I was terrified that if I stayed with Jed I would lose something I wasn’t even sure I had. Focus? Drive? Talent? I can’t concentrate if it’s just gonna be fine and dandy around here all the time. How can anyone think in all this peace and comfort?

I moved in with Jed and got a waitressing gig in Manhattan at a café called Le Gamin on Twenty-first and Ninth, and at the one in SoHo. The owners, Robert and Hervé, were completely bonkers, partiers, fun, super-French—they always took the staff ’s side against a customer. “Get ze ell out of ear. We doan need your bullshit, lady!” They were awesome. I liked to think waitressing at a French place had more, I don’t know what—je ne sais quoi?—than other restaurants. Besides the French owners, there was a cook from Mali and his wife who spoke no English, and many of our regulars were French. People speaking French around me made it less like regular old waitressing. I could be myself there because I felt like everyone who worked there was unhappy and had a good time being that way. Unlike an office atmosphere, where I felt I couldn’t wear something as daring as a bright orange cardigan—ooooh, bright!—at Le Gamin during a heat wave I waitressed in my vintage Betty Grable green bathing suit. The owners seemed to hire people because they were wild and funny and didn’t take any bullshit.
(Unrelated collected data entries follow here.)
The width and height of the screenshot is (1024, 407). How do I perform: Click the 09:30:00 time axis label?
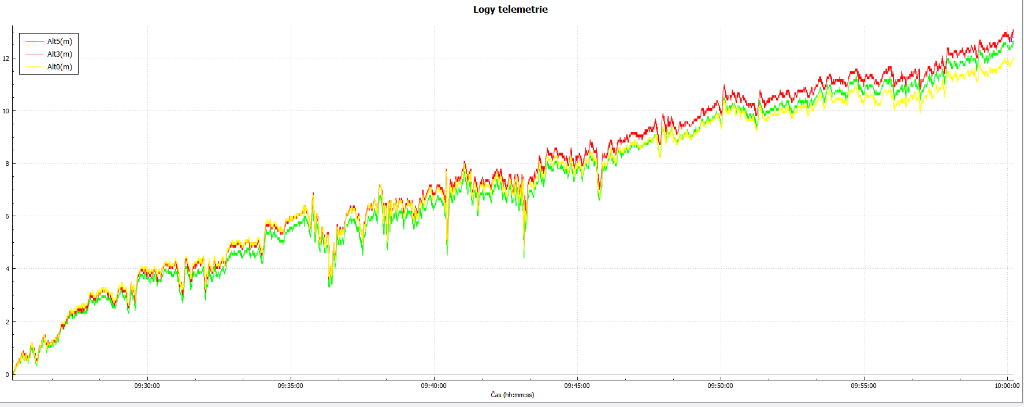pos(146,384)
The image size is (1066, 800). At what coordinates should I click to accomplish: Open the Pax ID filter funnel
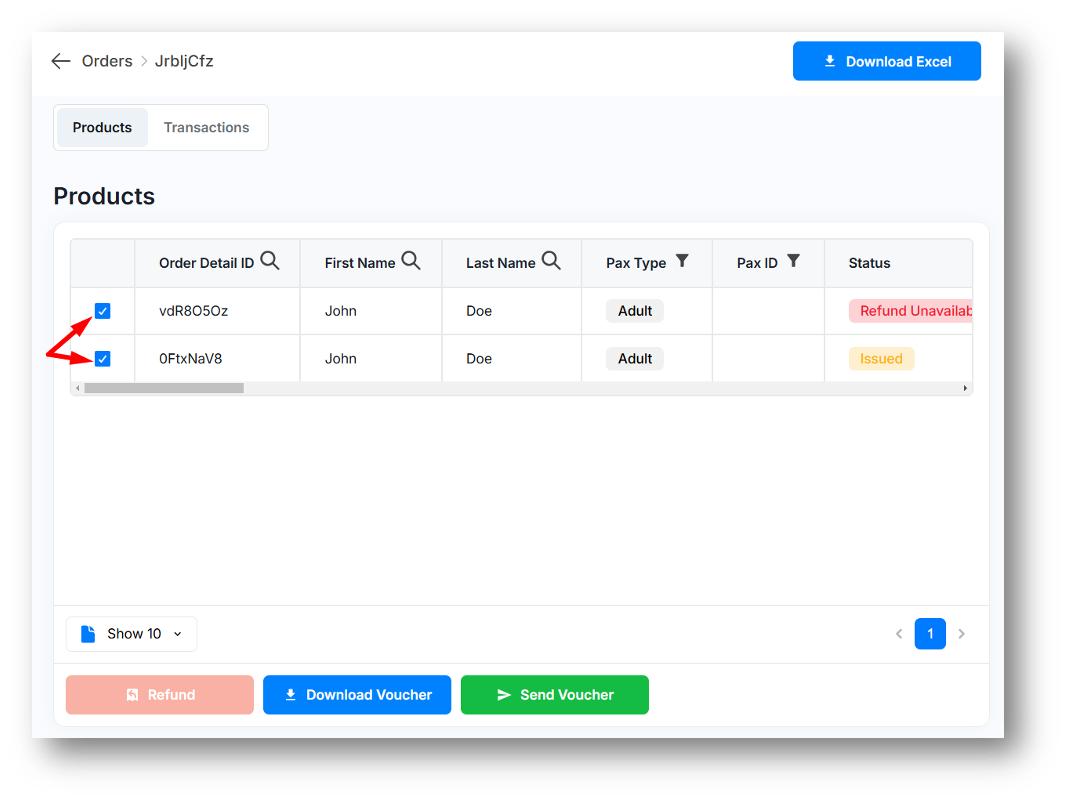(793, 261)
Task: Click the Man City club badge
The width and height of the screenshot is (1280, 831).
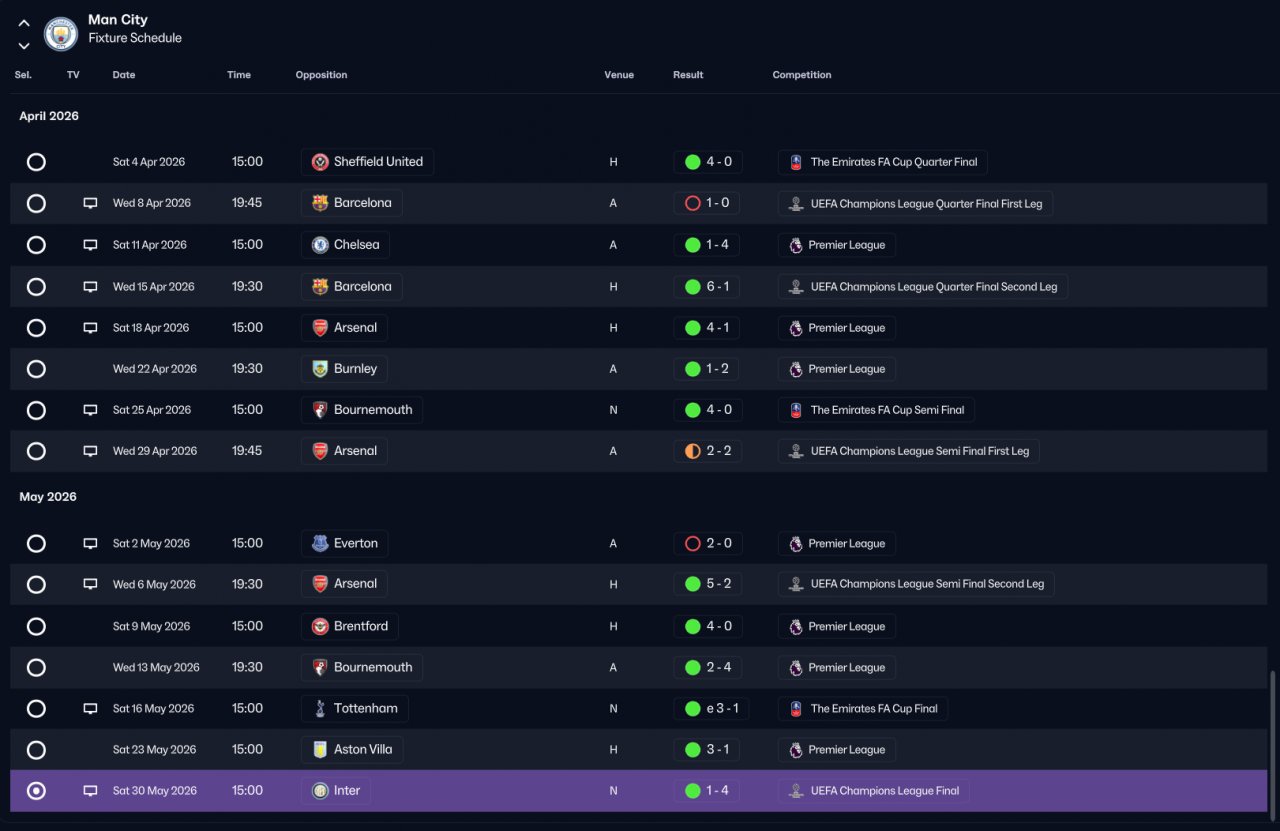Action: (61, 34)
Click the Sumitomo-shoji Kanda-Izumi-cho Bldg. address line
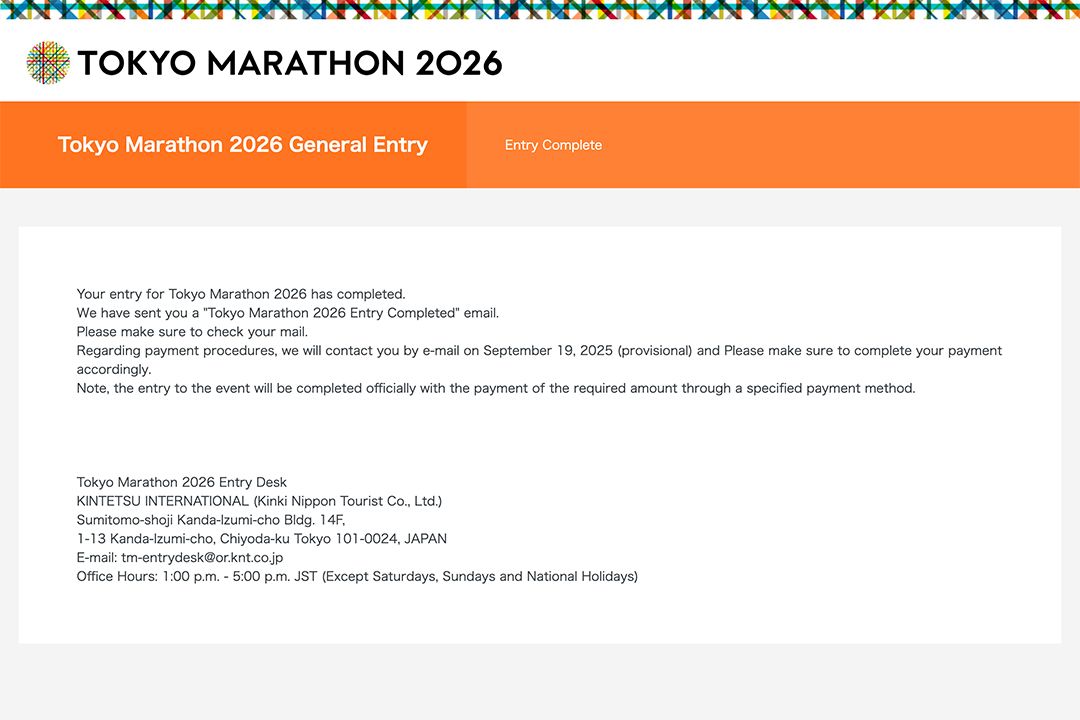1080x720 pixels. pyautogui.click(x=210, y=520)
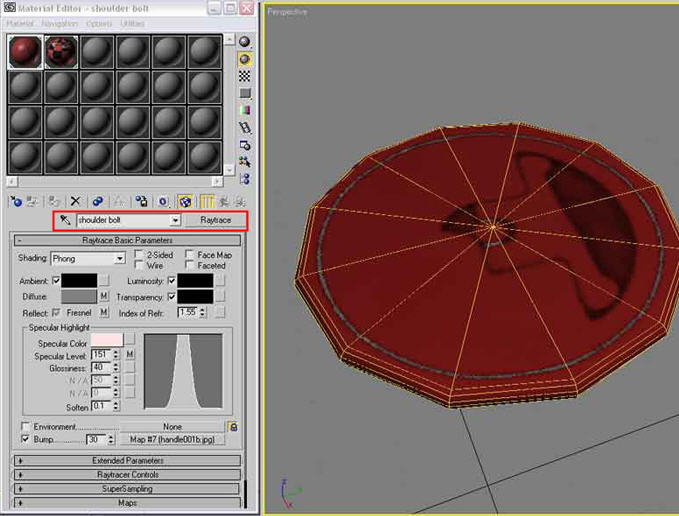679x516 pixels.
Task: Enable the 2-Sided checkbox
Action: coord(139,255)
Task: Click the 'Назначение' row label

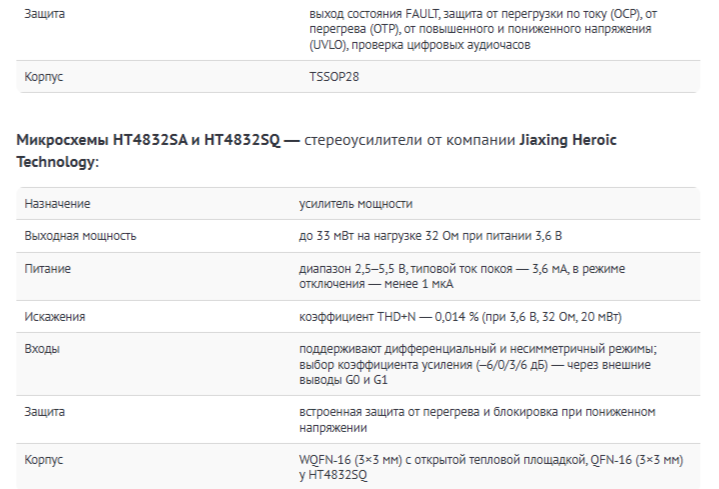Action: pos(57,204)
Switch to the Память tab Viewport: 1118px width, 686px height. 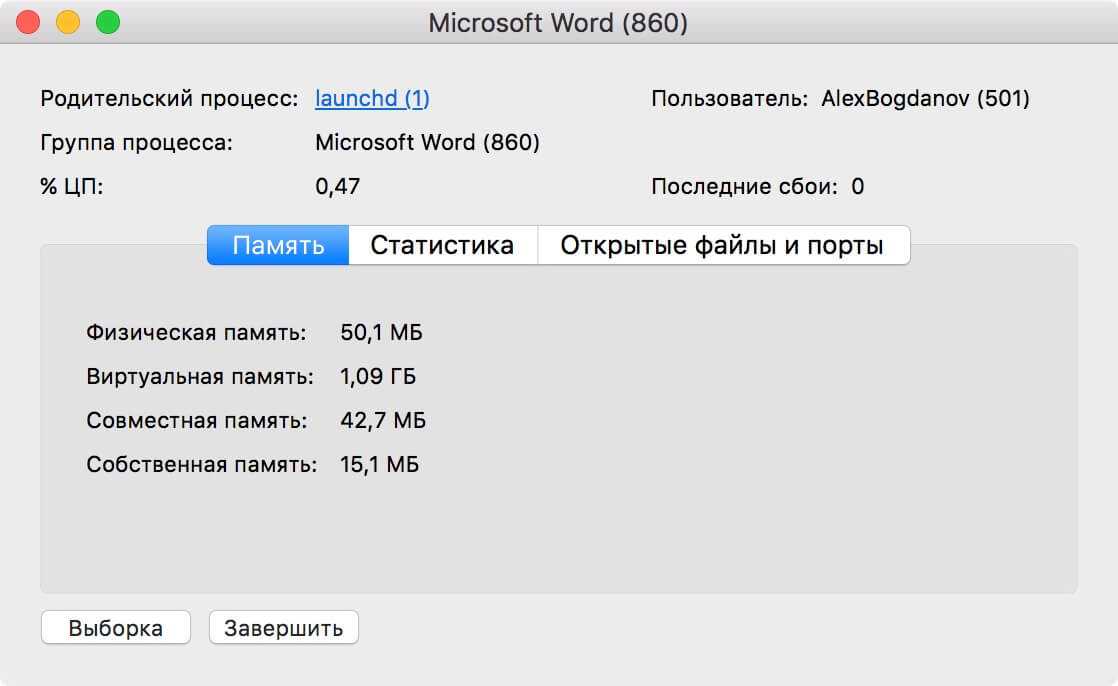point(278,245)
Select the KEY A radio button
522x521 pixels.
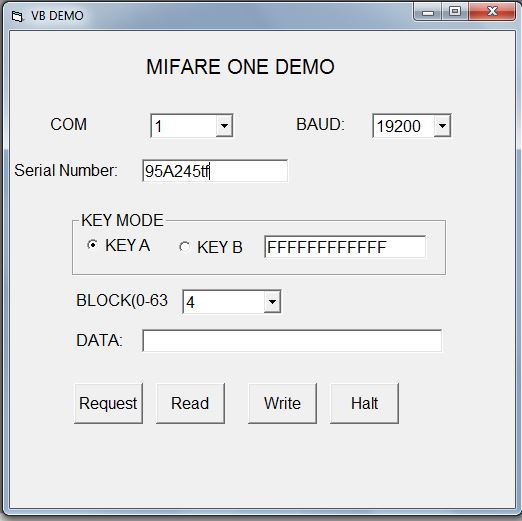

Katharine called me one day and asked if I wanted to be on this late-night TV show she was producing called Last Call. There had been a law passed that it was now legal to be topless in New York State parks, beaches and the subway system. The woman heading up this change called it the top-free movement. The producers of Last Call wanted to do a segment on it and were sitting around trying to figure out who they could get, a normal person, someone who wasn’t in the sex industry, to ride the subway topless.

“My sister will do it,” Katharine said.

“How much?” I said when she called me.

“A hundred and fifty.”

“What? A hundred and fifty. No way. Five hundred.”

“Jean, I’ve got to do this segment as cheaply as possible.”

“You’re my sister. Aren’t you supposed to be pimping me out for the most money possible?”

“I’m also the producer here, Jeanne. Two hundred.”

“Four hundred.”

“Three hundred. Final offer.”

“Done. Oh, I want a bodyguard.” Not that my boobs were going to cause anyone to go insane, but boobs are boobs, you never know.

“Fine. One bodyguard.”

I met my sister and the film crew at the uptown E train at Fiftieth Street. A svelte brunet man ran up to me and waved a small lead pipe in front of my face like a sparkler.

“Hi! I’m Craig! I’m your bodyguard!” and he did a little fancy dance step right there on the platform. I felt so safe. Katharine walked over.

“Hi!”

“Katharine—”

Craig was dancing and jabbing his pipe into the air. Rehearsing. Katharine turned to me.

“Okay, look, I called some bodyguards. No one was available. Craig is awesome. He’s danced for some really good companies.”

“Brother. Fine.”

The shoot went off without too much trouble. We had to duck the New York City police as we didn’t have permits, and we couldn’t film on a train with kids or a train that was too full. But it went fine.

Jed wasn’t too eager for his family to hear about my shenanigans, particularly his grandmother. Jed’s family was so out of the regular work world that his mother, Diane, thought it was adorable that I was a waitress and said to me one day, excitedly, “So do you say, ‘Hi, my name is Jeanne and I’ll be your waitress?’”

These were people who didn’t even ride the subway, let alone without clothes on national television. While Jed’s family lived on Fifth, my parents were living in filth.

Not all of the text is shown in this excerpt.